占出洪水、又占出主客双方皆陷被动,这究竟是什么情况?
卢毓心中轻叹了一声,继续道:“变卦为临卦,‘元亨利贞,至于八月有凶。’事情进展顺利,到八月会面临凶险。”
“临卦上坤下兑,为水灾之象。”
卢毓又深吸了一口气,继续说道:“互卦小过卦,亨而利贞,可小事而不可大事。”
说罢,卢毓朝着皇帝躬身一礼:“启禀陛下,臣已经将管辂所卜之卦尽数解说清楚。”
曹睿原本面无表情的脸色,竟突然显出了笑意,轻笑了几声指向众人:“诸卿这都是怎么了?”
“涣卦、临卦、小过卦,这三卦都是亨而利贞,怎么你们一个个都板着脸,像是占到了什么凶卦一般?”
司马懿心中无奈吐槽了起来。
方才让管辂占卜的是你,第一个板着脸的又是你,如今开颜发笑的也是你。
真是曹氏子孙,武帝一般的人物!
司马懿身为阁臣,另一名阁臣满宠又丝毫不懂周易。当下正是司马懿应该说话的时候。
司马懿拱手道:“禀陛下,卜者管辂占卜吉利,主卦、变卦、互卦皆亨而利贞,正利出兵之事!”

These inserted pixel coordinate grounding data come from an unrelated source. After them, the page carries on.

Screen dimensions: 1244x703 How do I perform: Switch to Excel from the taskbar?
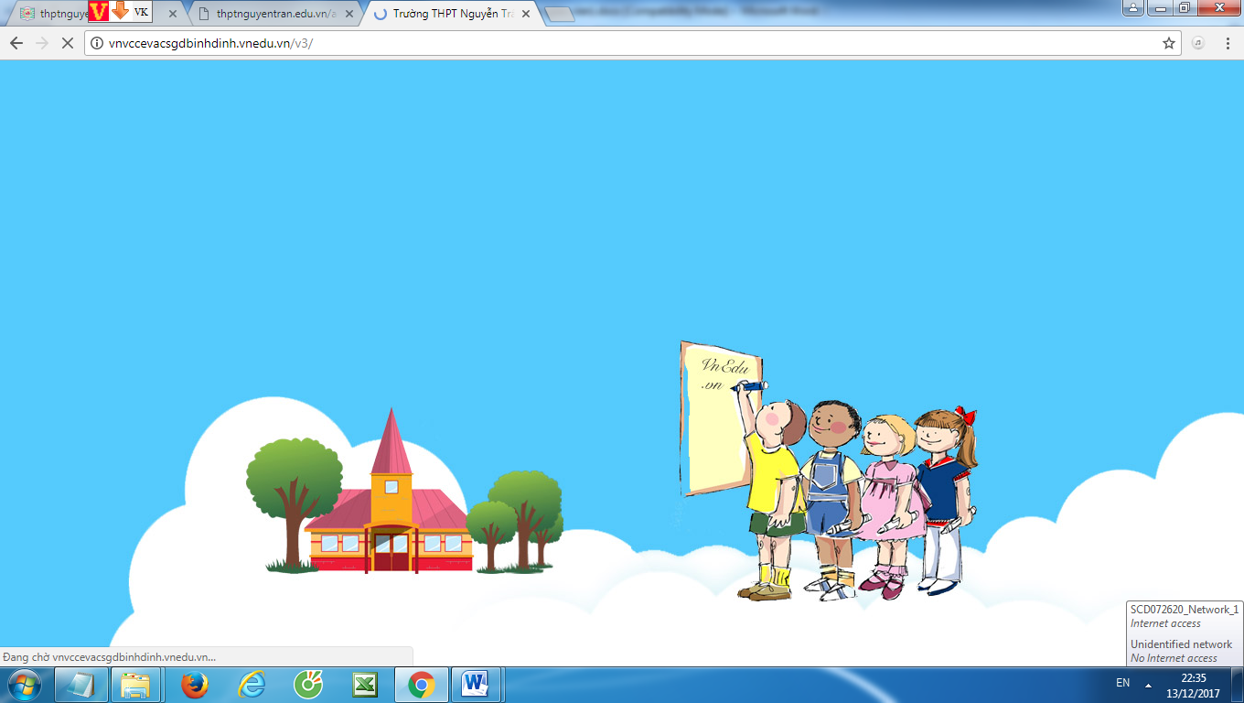pyautogui.click(x=365, y=684)
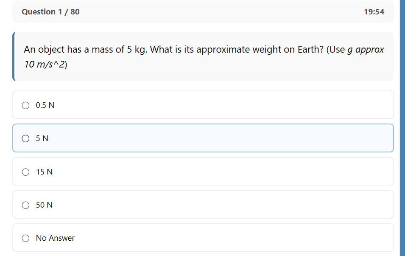Click the blue vertical scrollbar on right edge

402,127
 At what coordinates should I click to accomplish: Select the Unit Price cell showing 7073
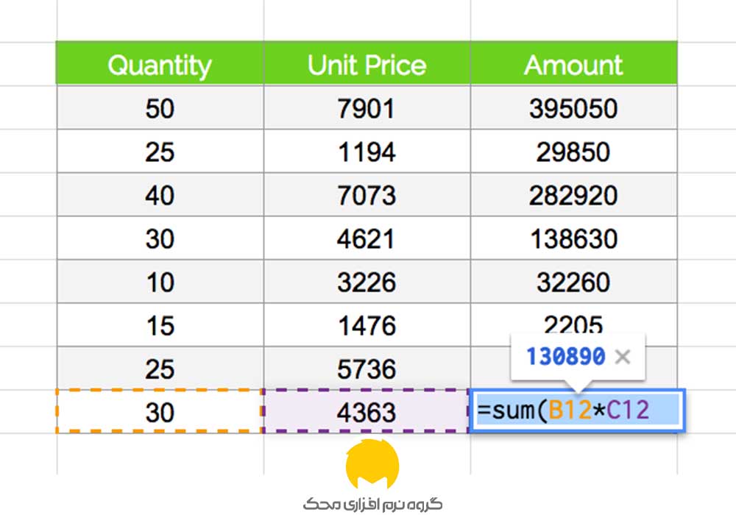(367, 196)
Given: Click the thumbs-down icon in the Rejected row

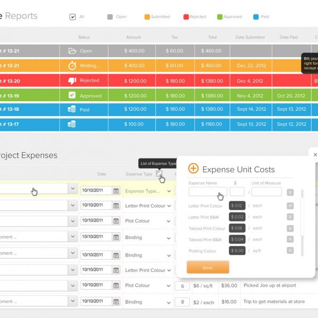Looking at the screenshot, I should [x=72, y=81].
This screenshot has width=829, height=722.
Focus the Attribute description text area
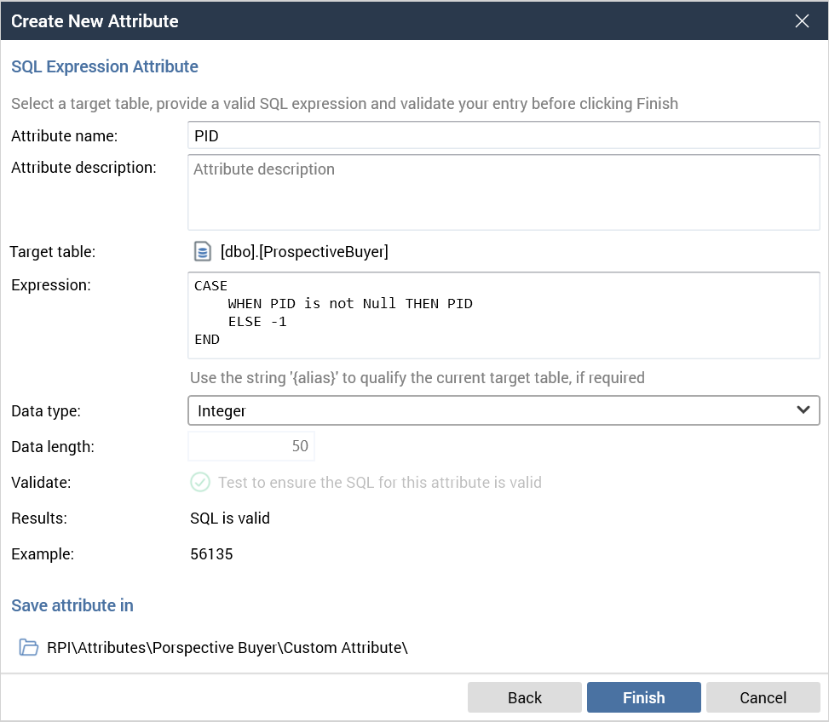click(503, 192)
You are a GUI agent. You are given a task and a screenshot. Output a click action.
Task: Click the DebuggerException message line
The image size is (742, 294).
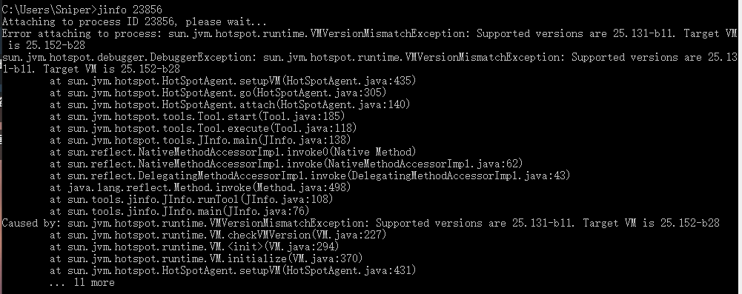[x=370, y=63]
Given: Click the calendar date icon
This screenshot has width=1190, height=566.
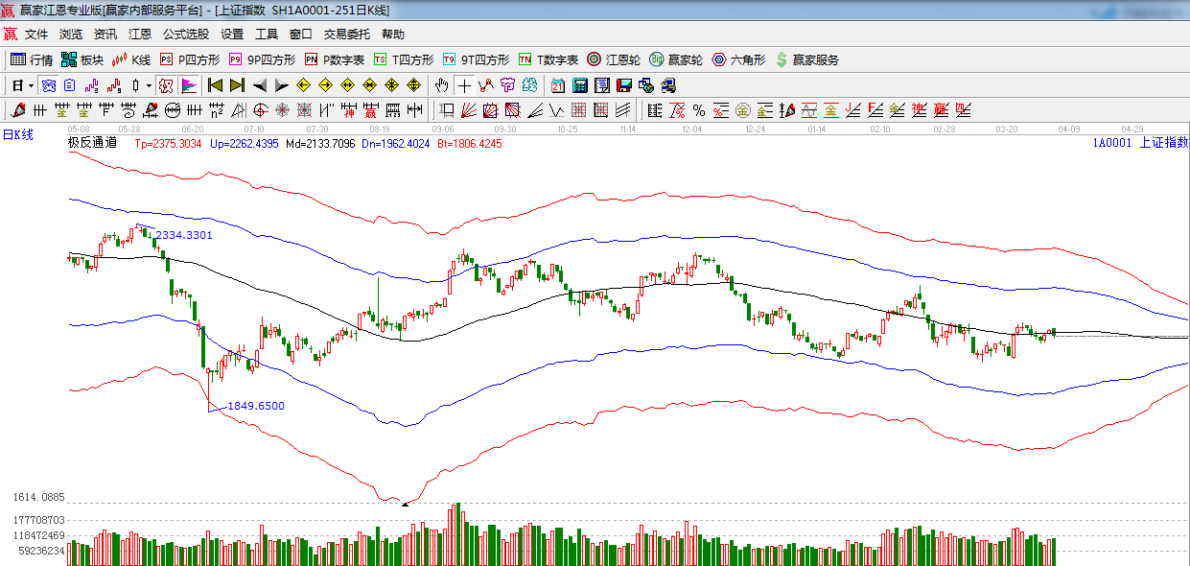Looking at the screenshot, I should click(557, 85).
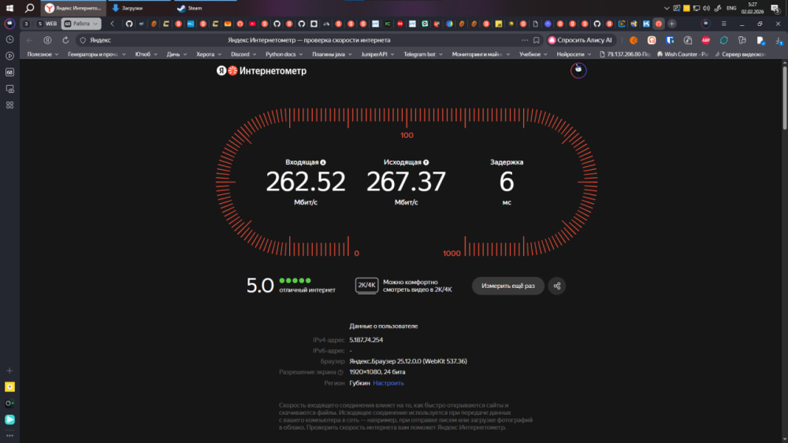Click Спросить Алису AI button
The height and width of the screenshot is (443, 788).
(x=580, y=39)
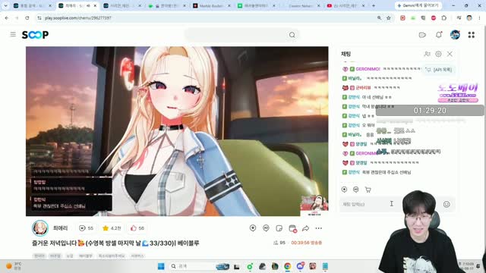Screen dimensions: 486x273
Task: Expand the browser tab search chevron
Action: [x=5, y=5]
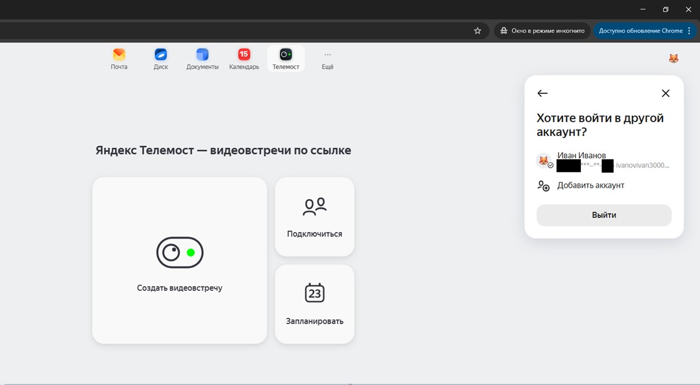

有了司马懿这个大魏司空打头阵,满宠、卢毓、徐庶等人,以及今日召见的列位臣子,更是齐齐的行礼恭贺了起来。
而此次占卜的实际操作者管辂,随着众人一齐行礼的时候,心中颇为茫然不知所措。
涣卦不是主洪水吗?临卦之意,当指八月洪水。
出兵遇到洪水,哪里是什么好事呢?
管辂懂得占卜、懂得周易、也懂得术数。可这位二十岁而早智的少年,对政治人心还处于丝毫无知的状态。
在政治上丧事喜办,不过是常态中的常态罢了。更别说这三卦的卦辞,其中都有‘亨’、‘利贞’两词作为依据,这就足以解释成一番好结果了!

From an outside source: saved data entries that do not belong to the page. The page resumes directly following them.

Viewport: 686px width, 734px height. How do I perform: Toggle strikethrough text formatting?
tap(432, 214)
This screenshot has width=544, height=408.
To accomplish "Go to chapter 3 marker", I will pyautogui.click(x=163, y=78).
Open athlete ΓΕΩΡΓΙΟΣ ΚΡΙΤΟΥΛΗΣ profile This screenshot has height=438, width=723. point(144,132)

听完众人的庆贺之后,曹睿笑着看向管辂:“管辂,你身居乡野之间,却能在周易、占卜一道上有如此造诣,实乃不易,应随朕一同回洛阳好生研习传承才是。”
“为使乡野之间不留遗贤,朕现在就征辟你为崇文观学士,官秩千石。”
“管卿,你可愿应啊?”
站在管辂身后的其父管程,期盼的双眼几乎都已经睁大到极限了,连连用意念示意儿子赶紧应下这门差事。

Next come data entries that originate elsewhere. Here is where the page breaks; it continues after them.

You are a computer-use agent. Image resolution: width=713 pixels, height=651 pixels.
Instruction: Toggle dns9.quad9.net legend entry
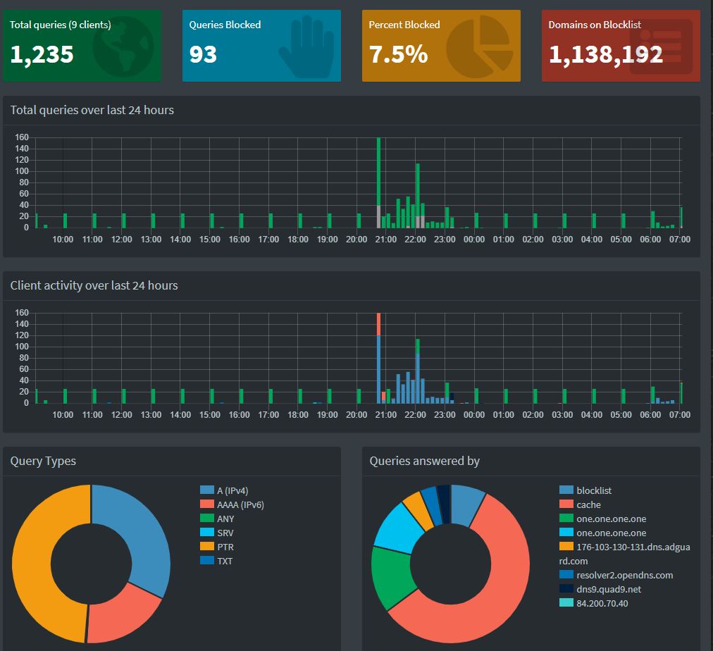pos(609,589)
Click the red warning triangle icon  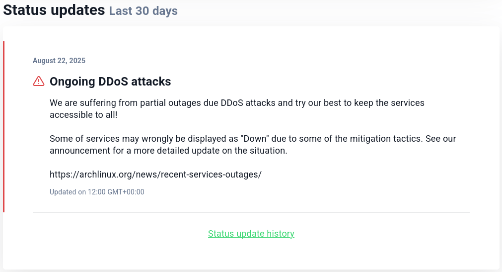point(39,81)
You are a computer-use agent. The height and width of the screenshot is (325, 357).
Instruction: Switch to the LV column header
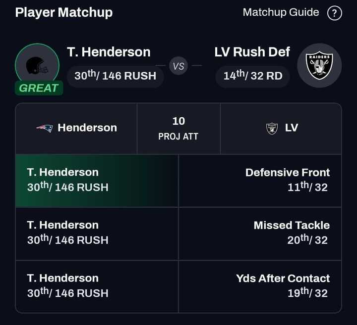[281, 128]
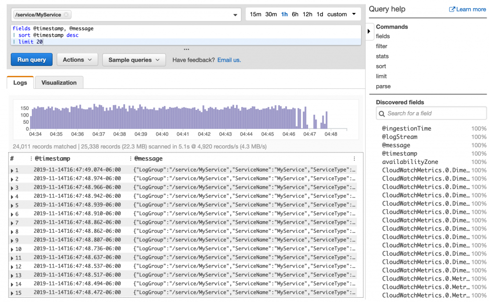Screen dimensions: 489x302
Task: Select the 1h time range
Action: coord(284,14)
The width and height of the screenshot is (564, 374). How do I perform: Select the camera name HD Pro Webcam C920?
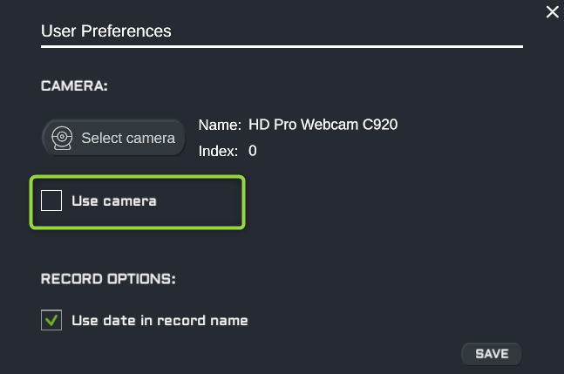pos(323,125)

管辂站在前面,当然看不见其父的言语。心中微动,用尚在袖中的右手手指微微占了一课。得到‘小吉’的答案后,管辂悬着的心终于放了下来。
身为占卜之人,管辂自己对这些玄之又玄的事情还是笃信无疑的。
管辂躬身一礼:“臣管辂谢陛下恩典,愿为圣君效力!”
“好,很好。”曹睿笑着指了指管辂:“管卿回去收拾一下,三日后去寻散骑侍郎杜务伯报导,侍于驾前,与朕的散骑们待在一起,随时应召。”
“诸卿,今日陛见就到这里,诸位都回去吧!”
殿中众人齐齐行礼,而后缓缓出了殿中。
曹睿挥手让众人都离开,只留下了司马懿、满宠两名阁臣,以及徐庶、卢毓两名侍中。
曹睿方才脸上的笑意已经荡然无存,冷冷看向众人:“卜者之言虽不可尽信,但若作为上天的一个警醒,倒也是需要注意的。”
“管辂此人被朕征召,徐卿,稍后遣校事盯着他的踪迹,莫让他跑了。”
徐庶不敢怠慢,拱手应道:“臣知晓了。”
曹睿又看向司马懿和满宠:“如若今年夏天发生洪水之事,尚书台与枢密院可有应对之策?”
满宠咬了咬牙,拱手道:“禀陛下,枢密院并没有为洪水之事做出特别准备。”
曹睿颇为不满的回应道:“若朕今日不召见这个管辂,枢密院就全然无应了吗?你、董昭都是老臣了,这种事情怎么能不做准备?”
“朕每日在洛阳吹着你们、捧着你们,将你们两个老臣都吹捧傻了吗?”
“建安二十四年大洪水,关羽都乘着舟船围攻樊城了!你满将军当时在哪?说话!”
满宠躬身行礼,头低的愈发低了:“臣当时就在樊城之内,襄助故曹大司马守城。”
“官职高了,事情都不会做了吗?荆州会下雨、豫州会下雨,河北就不会下雨了吗?”
曹睿出言斥责道:“朕给枢密院七日的时间,七日之内,冀州、并州、幽州三州若战时面临洪水,给朕做出预案来!”
“拿不到你满将军的预案,朕就不出邺城了!”
满宠拜道:“请陛下放心,臣五日内定与枢密院拿出预案!”
曹睿紧接着又看向司马懿:“司空,尚书台又怎么说?”
司马懿见满宠难得被皇帝训斥,心下也是紧张了起来:“禀陛下,尚书台每年都有关于洪水的应对……”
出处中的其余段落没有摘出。